¿Son nuestros ancestros?
Nunca he tenido tantas dudas ni me he planteado tantas preguntas a la vez. Si al que le presté, hace mucho tiempo, mi ejemplar de “Adán Buenosayres” de Leopoldo Marechal, me lo devolviera, lo volvería a leer pues me siento identificado con su personaje principal el “filósofo villacrepense” (de Villa Crespo) que una noche sale con sus amigos para buscar dónde se encuentra el auténtico espíritu de la ciudad de Buenos Aires.

Listado →
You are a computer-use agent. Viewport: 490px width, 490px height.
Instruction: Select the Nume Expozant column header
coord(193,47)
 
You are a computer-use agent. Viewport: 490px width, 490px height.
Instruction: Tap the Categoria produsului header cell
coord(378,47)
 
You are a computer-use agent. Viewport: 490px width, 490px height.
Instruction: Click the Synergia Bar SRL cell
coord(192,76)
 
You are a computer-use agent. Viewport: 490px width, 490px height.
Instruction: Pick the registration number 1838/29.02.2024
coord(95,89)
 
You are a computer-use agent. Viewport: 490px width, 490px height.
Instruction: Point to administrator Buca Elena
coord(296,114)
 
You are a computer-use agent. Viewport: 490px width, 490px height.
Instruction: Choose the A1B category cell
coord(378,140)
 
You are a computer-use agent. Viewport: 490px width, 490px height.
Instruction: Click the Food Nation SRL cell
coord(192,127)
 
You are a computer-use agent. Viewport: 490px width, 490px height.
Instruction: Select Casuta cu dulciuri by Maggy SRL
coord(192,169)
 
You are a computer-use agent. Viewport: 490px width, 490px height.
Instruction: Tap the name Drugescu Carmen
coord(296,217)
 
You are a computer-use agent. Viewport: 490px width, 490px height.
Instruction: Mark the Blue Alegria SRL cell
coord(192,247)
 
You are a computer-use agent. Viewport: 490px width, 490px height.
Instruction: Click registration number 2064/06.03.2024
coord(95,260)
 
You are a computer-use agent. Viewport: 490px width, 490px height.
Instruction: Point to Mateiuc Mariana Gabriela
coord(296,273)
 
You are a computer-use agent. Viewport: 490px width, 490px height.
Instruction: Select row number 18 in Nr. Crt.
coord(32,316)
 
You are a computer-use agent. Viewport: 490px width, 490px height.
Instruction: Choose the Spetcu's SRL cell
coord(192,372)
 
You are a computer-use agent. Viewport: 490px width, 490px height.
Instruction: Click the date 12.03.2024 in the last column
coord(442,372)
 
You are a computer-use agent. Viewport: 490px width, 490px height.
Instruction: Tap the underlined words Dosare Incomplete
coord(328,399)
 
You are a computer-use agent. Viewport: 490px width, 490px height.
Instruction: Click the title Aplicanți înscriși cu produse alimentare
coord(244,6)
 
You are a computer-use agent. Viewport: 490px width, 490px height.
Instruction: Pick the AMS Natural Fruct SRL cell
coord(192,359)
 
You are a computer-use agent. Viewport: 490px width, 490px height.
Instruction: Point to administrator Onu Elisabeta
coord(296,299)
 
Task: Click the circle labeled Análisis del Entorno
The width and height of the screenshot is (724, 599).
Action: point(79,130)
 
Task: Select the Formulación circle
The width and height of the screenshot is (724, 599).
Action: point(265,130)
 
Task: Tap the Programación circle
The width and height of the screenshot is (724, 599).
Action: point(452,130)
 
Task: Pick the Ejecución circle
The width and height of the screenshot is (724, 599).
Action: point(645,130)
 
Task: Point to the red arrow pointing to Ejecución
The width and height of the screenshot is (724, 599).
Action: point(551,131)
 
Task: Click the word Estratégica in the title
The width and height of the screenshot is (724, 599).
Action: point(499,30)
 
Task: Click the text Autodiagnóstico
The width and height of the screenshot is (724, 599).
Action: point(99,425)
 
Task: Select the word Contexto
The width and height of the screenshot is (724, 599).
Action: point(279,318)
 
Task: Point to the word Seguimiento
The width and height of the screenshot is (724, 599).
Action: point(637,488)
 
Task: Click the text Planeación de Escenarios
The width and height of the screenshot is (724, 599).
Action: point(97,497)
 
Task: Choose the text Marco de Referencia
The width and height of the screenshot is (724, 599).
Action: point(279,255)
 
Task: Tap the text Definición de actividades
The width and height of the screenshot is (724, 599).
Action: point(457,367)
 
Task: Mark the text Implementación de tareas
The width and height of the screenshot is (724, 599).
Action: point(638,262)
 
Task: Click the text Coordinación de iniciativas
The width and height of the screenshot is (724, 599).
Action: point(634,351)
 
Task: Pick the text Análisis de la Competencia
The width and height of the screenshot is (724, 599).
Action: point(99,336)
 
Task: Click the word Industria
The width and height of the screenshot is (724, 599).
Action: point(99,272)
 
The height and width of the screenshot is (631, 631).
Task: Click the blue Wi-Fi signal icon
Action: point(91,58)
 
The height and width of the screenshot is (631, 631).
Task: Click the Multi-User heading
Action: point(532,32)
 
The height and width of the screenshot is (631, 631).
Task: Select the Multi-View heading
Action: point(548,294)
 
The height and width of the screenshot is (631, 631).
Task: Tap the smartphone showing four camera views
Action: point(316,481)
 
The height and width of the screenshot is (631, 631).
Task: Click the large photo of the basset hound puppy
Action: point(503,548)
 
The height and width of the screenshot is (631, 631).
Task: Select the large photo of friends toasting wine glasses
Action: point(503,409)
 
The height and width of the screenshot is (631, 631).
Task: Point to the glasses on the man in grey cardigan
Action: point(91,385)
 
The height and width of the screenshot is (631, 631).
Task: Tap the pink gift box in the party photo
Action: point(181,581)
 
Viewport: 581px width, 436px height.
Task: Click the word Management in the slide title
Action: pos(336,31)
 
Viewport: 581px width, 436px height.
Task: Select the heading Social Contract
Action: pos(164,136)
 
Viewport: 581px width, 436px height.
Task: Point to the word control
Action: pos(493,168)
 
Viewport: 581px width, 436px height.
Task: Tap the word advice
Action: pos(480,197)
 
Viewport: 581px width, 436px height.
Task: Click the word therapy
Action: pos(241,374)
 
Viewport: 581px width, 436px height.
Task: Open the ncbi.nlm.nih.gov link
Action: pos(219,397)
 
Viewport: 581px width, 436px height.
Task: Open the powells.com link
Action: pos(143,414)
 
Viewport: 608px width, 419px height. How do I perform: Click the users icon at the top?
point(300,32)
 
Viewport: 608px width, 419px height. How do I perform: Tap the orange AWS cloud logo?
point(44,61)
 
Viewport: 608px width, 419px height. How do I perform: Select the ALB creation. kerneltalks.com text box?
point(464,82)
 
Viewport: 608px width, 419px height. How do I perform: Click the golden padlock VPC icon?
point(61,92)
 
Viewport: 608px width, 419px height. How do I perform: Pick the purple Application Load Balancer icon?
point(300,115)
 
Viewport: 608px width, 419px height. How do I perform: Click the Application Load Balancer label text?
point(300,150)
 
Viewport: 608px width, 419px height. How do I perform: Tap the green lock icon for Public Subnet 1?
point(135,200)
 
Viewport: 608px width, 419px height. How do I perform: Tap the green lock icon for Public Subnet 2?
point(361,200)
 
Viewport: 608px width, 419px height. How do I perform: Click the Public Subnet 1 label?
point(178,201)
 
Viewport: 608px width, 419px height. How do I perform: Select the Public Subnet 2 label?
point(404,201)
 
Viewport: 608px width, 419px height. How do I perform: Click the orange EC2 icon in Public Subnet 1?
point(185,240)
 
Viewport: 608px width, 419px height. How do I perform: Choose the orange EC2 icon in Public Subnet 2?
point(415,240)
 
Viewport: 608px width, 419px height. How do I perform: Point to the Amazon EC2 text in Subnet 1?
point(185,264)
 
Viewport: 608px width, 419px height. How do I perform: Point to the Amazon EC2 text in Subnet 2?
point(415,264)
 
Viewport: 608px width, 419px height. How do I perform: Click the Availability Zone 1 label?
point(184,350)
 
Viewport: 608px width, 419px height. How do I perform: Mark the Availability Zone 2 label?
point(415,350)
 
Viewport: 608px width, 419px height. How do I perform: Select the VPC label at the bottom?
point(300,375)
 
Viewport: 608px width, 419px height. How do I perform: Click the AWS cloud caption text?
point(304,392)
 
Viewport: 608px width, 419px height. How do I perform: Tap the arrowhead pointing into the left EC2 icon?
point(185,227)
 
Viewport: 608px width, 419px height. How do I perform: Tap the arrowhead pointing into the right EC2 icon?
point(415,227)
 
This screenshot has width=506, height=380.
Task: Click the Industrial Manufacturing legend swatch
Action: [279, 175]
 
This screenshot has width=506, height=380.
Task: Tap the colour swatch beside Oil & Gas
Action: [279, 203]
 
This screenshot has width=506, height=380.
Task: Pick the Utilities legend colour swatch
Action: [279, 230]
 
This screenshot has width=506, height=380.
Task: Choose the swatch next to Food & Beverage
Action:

Tareas pedidas →
1 – Según el fragmento dado, ¿de qué barrio es el personaje principal de la novela que se menciona?
2 – Resume en dos o tres oraciones el párrafo del fragmento dado que empieza con "Nunca he tenido tantas dudas".

Respuestas dadas →
1 – De Villa Crespo.

2 – Quien escribe dice tener más dudas y preguntas que nunca. Volvería a leer "Adán Buenosayres", de Leopoldo Marechal, si le devolvieran el ejemplar que prestó hace mucho, porque se identifica con su protagonista, el "filósofo villacrepense". Ese personaje sale una noche con sus amigos a buscar el auténtico espíritu de Buenos Aires.